Zeenuth Futehally (1903/1904–1992) stands as a landmark figure in South Asian letters, recognised as one of the first Indian Muslim women to publish a novel in English. Her singular work of fiction, Zohra (1951), serves as a vital bridge between the feudal aristocracy of the late colonial era and the secular modernity of post-independence India. Set in early twentieth-century Hyderabad, the novel captures a vanishing world with a blend of romanticism, social critique, and ethnographic precision.
Family Background and Early Life
Born into the distinguished Tyabji-Futehally clan in the princely state of Hyderabad, Zeenuth belonged to a lineage often likened to the Tagores of Bengal for its profound influence on Indian intellectual and public life. Her father, Nawab Hashim Yaar Jung Bahadur, was honoured by the Nizam for his contributions to public health.
The Tyabji family, rooted in the reformist Sulaimani Bohra community, produced several iconic figures, including Badruddin Tyabji—the first Muslim president of the Indian National Congress—and the famed ornithologist Salim Ali. Growing up in an environment of intellectual ambition, Zeenuth was part of the first generation of Muslim women in her region to receive a formal education and step beyond purdah. She attended the Mehboobia Girls’ School in Hyderabad, where she mastered English and Urdu while developing a lifelong passion for the arts.
Zeenuth married Abdullah Nazar Mohammed Futehally at a young age. His career eventually took the couple to Japan, and it was there, far from home, that she began conceptualising a novel to document the aristocratic Muslim culture she sensed was rapidly disappearing. Most of her later life was spent in Mumbai, where she raised three children: Rafeeq, Jameela, and Rummana.
The Novel Zohra
Published in 1951 by Hind Kitabs, Zohra earned immediate acclaim. K.P.S. Menon, India’s first Foreign Secretary, noted in the preface that the heroine was caught between “two worlds / The one dead, the other yet unborn.” Even E.M. Forster endorsed the manuscript, praising the protagonist as “both convincing and charming.”
The narrative follows Zohra, a gifted woman bound by purdah and forced into an unhappy marriage with an older man, Bashir. Her intellectual and emotional journey mirrors India’s own struggle for self-determination. Her deepest connection is with her brother-in-law, Hamid, a Gandhian nationalist; however, their love remains unspoken.

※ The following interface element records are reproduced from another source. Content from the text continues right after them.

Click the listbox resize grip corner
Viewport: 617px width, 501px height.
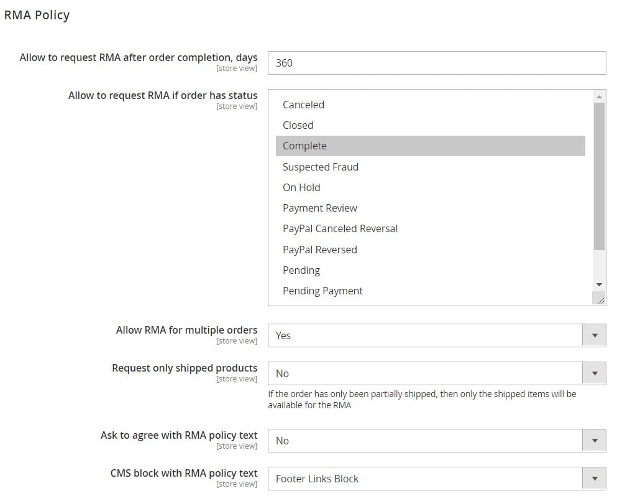pyautogui.click(x=599, y=298)
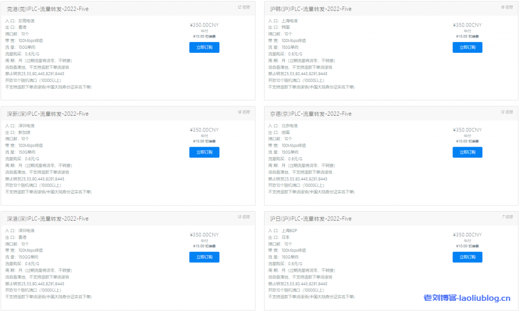Click the ¥350.00CNY price on 莞港 card
The image size is (520, 312).
click(x=204, y=25)
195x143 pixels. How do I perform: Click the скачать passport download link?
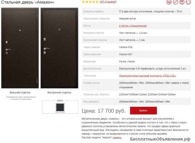117,138
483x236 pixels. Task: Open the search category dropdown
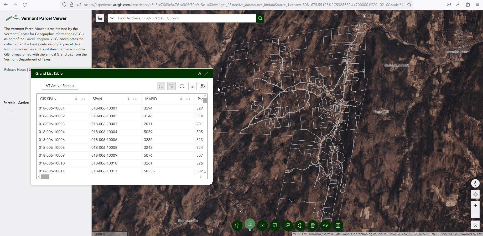[x=112, y=18]
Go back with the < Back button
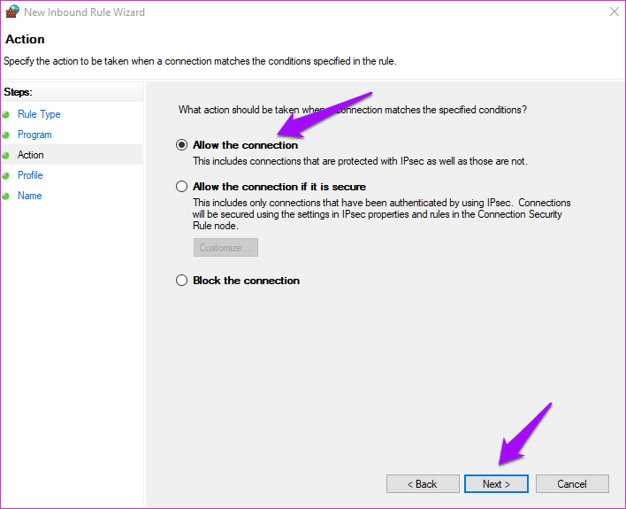Screen dimensions: 626x509 [423, 484]
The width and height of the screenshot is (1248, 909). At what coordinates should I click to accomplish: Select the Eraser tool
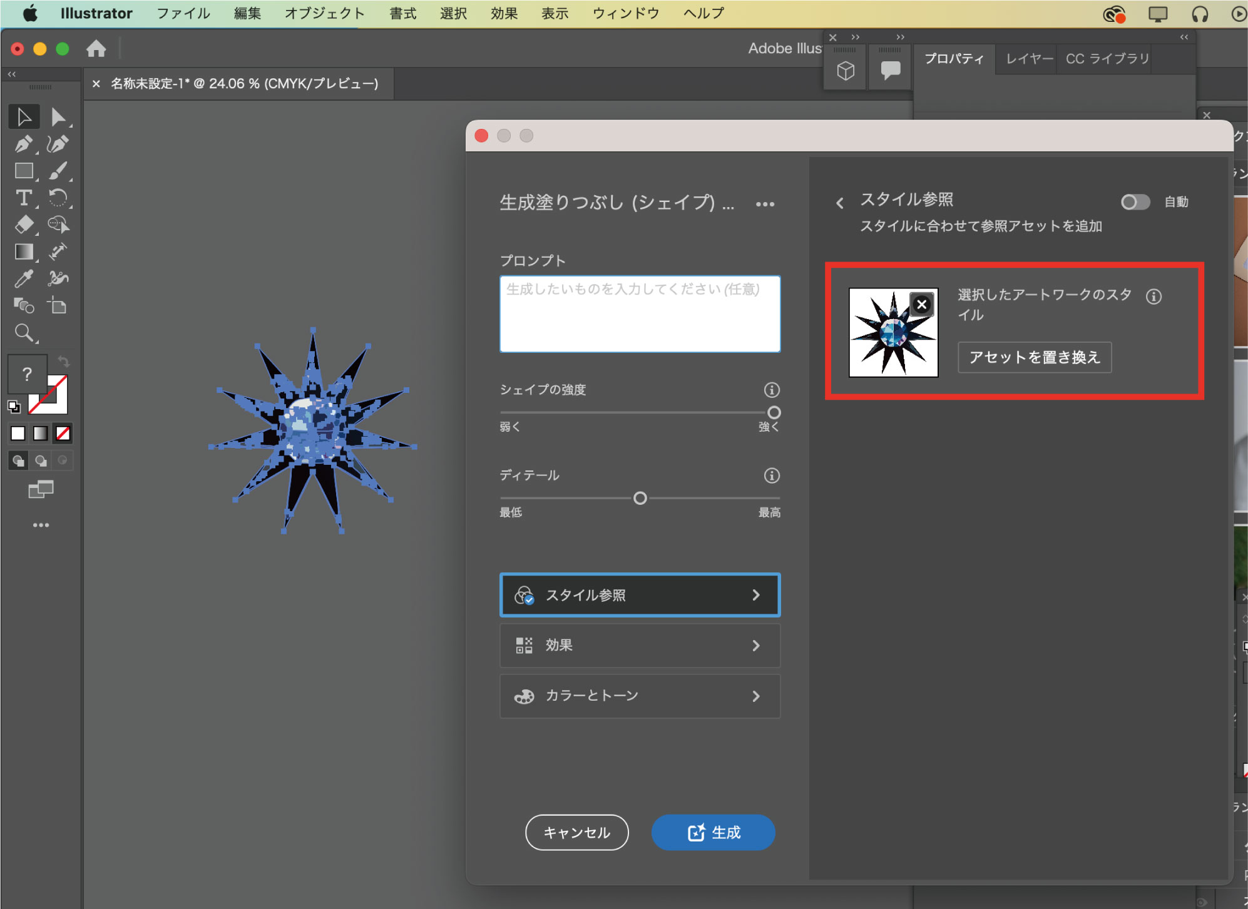tap(24, 224)
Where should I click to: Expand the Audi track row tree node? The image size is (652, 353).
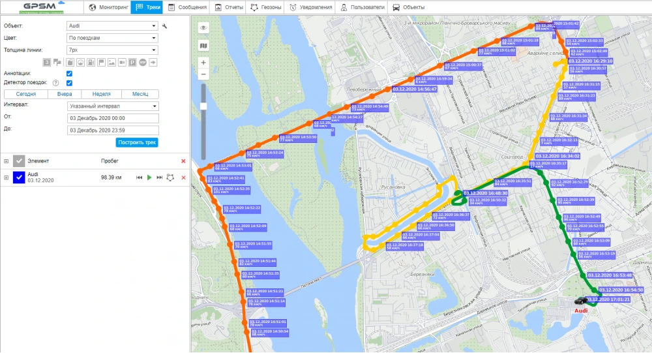point(7,177)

Zohra eventually finds purpose in social work, but her life ends prematurely after she contracts the plague—a conclusion that symbolises the insurmountable social constraints of her time.
Futehally’s realist style is saturated with the textures of Hyderabadi life. Her critique of purdah and her depiction of forbidden love as a catalyst for political awakening place the novel within a significant tradition of feminist dissent, anticipating much of later South Asian women’s writing.
Reception and Legacy
For decades, Zohra remained out of print until it was championed by Futehally’s daughter, Rummana Futehally Denby. Revised editions were released by Oxford University Press in 2004 and Zubaan in 2012, cementing the book’s place in the Indian English canon. Scholars now view the novel through postcolonial and feminist lenses, recognising it as a crucial link in the history of the South Asian novel.
Zeenuth Futehally died in Mumbai in 1992. Though her published output was slender, her voice remains an irreplaceable testament to a liminal generation of educated Muslim women who navigated tradition and modernity on their own terms.